Your assignment = Below are some records. How many of their lines contain the string "button"? Answer with the number alone.

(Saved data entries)
──────────────────────────────

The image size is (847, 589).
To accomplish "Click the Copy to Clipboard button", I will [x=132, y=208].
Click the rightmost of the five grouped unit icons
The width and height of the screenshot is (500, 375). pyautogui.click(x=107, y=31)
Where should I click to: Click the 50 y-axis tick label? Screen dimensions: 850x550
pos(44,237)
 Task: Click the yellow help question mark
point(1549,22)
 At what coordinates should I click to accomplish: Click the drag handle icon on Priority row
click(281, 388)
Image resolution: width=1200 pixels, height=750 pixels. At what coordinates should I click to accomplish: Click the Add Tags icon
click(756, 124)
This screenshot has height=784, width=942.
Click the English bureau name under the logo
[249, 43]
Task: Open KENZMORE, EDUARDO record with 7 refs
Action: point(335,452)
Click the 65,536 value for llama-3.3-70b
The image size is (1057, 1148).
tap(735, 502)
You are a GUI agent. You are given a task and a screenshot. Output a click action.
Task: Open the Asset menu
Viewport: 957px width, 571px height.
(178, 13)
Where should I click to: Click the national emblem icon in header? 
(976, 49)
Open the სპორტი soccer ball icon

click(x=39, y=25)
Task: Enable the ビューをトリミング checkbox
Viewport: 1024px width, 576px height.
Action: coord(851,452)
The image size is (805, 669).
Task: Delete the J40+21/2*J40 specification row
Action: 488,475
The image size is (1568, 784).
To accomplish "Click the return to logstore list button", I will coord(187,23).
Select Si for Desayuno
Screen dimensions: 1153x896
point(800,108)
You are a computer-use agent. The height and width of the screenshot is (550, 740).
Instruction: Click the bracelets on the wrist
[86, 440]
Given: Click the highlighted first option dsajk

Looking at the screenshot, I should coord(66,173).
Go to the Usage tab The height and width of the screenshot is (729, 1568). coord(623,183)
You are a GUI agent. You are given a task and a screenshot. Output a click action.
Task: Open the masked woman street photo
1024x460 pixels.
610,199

──────────────────────────────

Response = 2